Records supplied: Begin

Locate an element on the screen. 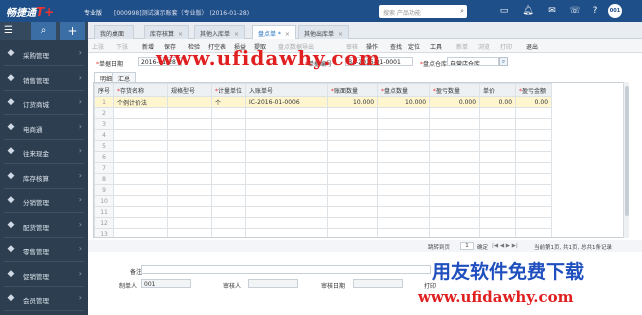 The height and width of the screenshot is (315, 642). menu-icon: ☰ is located at coordinates (8, 30).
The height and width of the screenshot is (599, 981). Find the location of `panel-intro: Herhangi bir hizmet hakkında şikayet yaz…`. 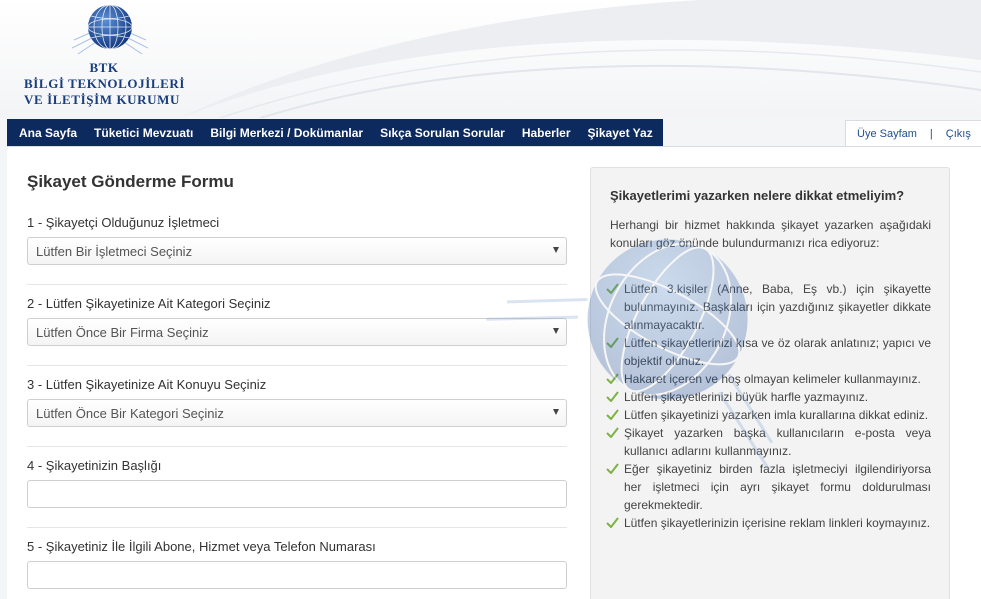

panel-intro: Herhangi bir hizmet hakkında şikayet yaz… is located at coordinates (770, 234).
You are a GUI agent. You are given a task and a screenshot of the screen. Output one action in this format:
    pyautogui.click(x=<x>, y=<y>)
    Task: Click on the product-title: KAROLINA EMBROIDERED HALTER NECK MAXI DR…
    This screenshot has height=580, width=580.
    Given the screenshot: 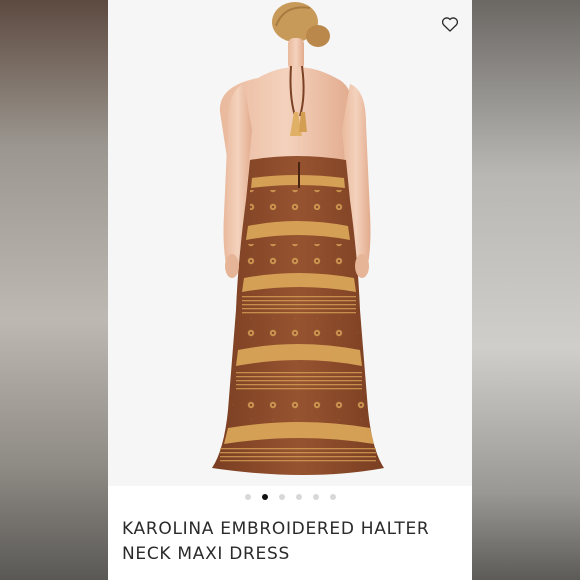 What is the action you would take?
    pyautogui.click(x=292, y=542)
    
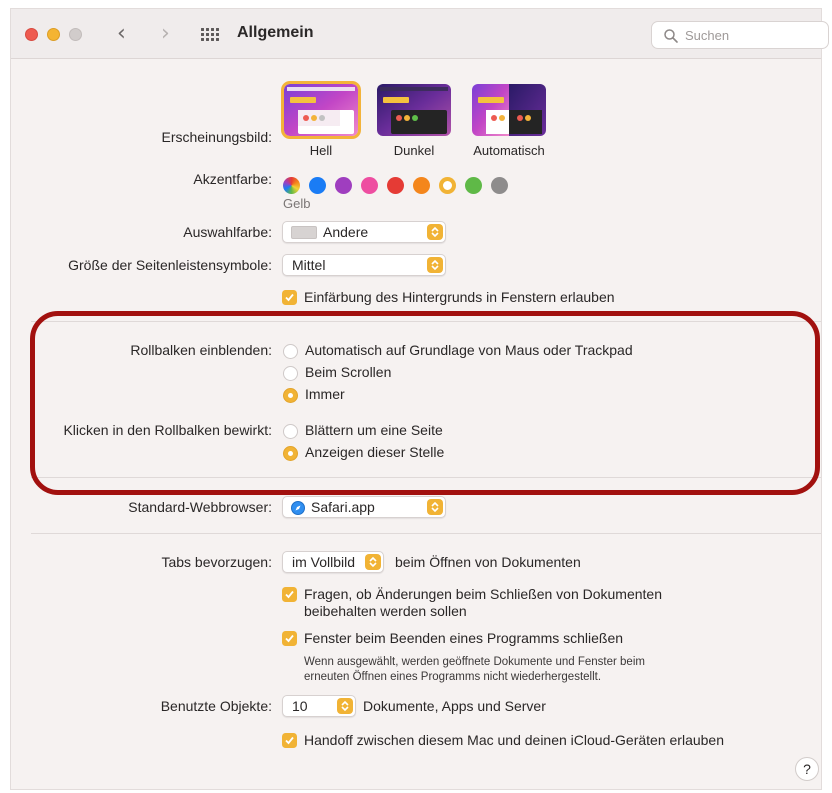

Records supplied: End

In the listing, take the lines from the one containing "The height and width of the screenshot is (599, 981)." through the one containing "panel-intro: Herhangi bir hizmet hakkında şikayet yaz… is", inclusive, and write them out again with "Find the location of" changed to "Give the position of" and nothing else altered. Leave out the pictures.

Answer to the exercise ::
The height and width of the screenshot is (599, 981). Give the position of `panel-intro: Herhangi bir hizmet hakkında şikayet yaz…`. 

panel-intro: Herhangi bir hizmet hakkında şikayet yaz… is located at coordinates (770, 234).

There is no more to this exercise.